# Work item:
From first line to last, the records below are to be duplicated exactly.

___

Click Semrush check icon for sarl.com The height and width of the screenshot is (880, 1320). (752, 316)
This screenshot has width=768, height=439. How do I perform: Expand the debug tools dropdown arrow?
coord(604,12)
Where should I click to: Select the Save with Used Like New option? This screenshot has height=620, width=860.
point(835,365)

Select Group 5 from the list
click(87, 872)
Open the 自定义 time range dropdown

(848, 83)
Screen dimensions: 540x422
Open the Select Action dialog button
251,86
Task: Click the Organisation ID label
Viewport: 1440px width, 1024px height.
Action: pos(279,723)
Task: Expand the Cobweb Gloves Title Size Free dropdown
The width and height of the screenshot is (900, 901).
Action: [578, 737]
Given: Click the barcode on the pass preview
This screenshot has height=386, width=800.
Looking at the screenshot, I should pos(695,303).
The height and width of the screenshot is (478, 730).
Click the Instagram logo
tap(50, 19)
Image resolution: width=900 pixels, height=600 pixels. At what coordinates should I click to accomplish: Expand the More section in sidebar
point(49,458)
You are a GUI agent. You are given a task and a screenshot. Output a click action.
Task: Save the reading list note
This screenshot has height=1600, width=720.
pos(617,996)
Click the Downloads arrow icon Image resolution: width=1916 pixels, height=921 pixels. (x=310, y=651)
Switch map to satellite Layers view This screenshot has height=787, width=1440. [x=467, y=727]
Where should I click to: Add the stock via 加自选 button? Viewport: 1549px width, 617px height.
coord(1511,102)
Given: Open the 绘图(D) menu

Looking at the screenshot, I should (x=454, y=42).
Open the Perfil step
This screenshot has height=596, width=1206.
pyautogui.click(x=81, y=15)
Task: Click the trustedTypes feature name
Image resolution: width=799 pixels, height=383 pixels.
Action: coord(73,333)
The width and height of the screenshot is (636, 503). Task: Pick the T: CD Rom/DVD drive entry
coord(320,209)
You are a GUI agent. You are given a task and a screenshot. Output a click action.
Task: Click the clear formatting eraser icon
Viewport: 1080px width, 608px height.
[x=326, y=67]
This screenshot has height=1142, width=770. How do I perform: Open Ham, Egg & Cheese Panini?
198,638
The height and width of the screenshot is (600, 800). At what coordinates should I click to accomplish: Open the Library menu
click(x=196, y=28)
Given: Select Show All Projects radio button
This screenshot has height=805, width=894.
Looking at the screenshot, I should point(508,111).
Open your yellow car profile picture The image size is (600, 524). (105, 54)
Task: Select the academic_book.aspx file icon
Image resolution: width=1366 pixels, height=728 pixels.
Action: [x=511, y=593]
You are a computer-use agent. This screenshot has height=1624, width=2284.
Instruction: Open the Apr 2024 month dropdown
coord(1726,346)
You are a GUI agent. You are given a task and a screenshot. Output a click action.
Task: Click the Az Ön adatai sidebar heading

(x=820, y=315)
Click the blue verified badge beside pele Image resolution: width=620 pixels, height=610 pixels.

___

# Output for this exercise:
Click Semrush check icon for sarl.com The height and width of the screenshot is (880, 1320). (752, 316)
This screenshot has width=768, height=439. How do I perform: Expand the debug tools dropdown arrow?
coord(604,12)
Where should I click to: Select the Save with Used Like New option? This screenshot has height=620, width=860.
point(835,365)

Select Group 5 from the list
click(87, 872)
Open the 自定义 time range dropdown

(848, 83)
Screen dimensions: 540x422
Open the Select Action dialog button
251,86
Task: Click the Organisation ID label
Viewport: 1440px width, 1024px height.
Action: pos(279,723)
Task: Expand the Cobweb Gloves Title Size Free dropdown
The width and height of the screenshot is (900, 901).
Action: [578, 737]
Given: Click the barcode on the pass preview
This screenshot has height=386, width=800.
Looking at the screenshot, I should pos(695,303).
The height and width of the screenshot is (478, 730).
Click the Instagram logo
tap(50, 19)
Image resolution: width=900 pixels, height=600 pixels. At what coordinates should I click to accomplish: Expand the More section in sidebar
point(49,458)
You are a GUI agent. You are given a task and a screenshot. Output a click action.
Task: Save the reading list note
This screenshot has height=1600, width=720.
pos(617,996)
Click the Downloads arrow icon Image resolution: width=1916 pixels, height=921 pixels. (x=310, y=651)
Switch map to satellite Layers view This screenshot has height=787, width=1440. [x=467, y=727]
Where should I click to: Add the stock via 加自选 button? Viewport: 1549px width, 617px height.
coord(1511,102)
Given: Open the 绘图(D) menu

Looking at the screenshot, I should (x=454, y=42).
Open the Perfil step
This screenshot has height=596, width=1206.
pyautogui.click(x=81, y=15)
Task: Click the trustedTypes feature name
Image resolution: width=799 pixels, height=383 pixels.
Action: coord(73,333)
The width and height of the screenshot is (636, 503). Task: Pick the T: CD Rom/DVD drive entry
coord(320,209)
You are a GUI agent. You are given a task and a screenshot. Output a click action.
Task: Click the clear formatting eraser icon
Viewport: 1080px width, 608px height.
[x=326, y=67]
This screenshot has height=1142, width=770. How do I perform: Open Ham, Egg & Cheese Panini?
198,638
The height and width of the screenshot is (600, 800). At what coordinates should I click to accomplish: Open the Library menu
click(x=196, y=28)
Given: Select Show All Projects radio button
This screenshot has height=805, width=894.
Looking at the screenshot, I should point(508,111).
Open your yellow car profile picture The image size is (600, 524). (105, 54)
Task: Select the academic_book.aspx file icon
Image resolution: width=1366 pixels, height=728 pixels.
Action: [x=511, y=593]
You are a computer-use agent. This screenshot has height=1624, width=2284.
Instruction: Open the Apr 2024 month dropdown
coord(1726,346)
You are a GUI agent. You are given a task and a screenshot. Output a click action.
Task: Click the Az Ön adatai sidebar heading

(x=820, y=315)
Click the blue verified badge beside pele Image resolution: width=620 pixels, height=610 pixels.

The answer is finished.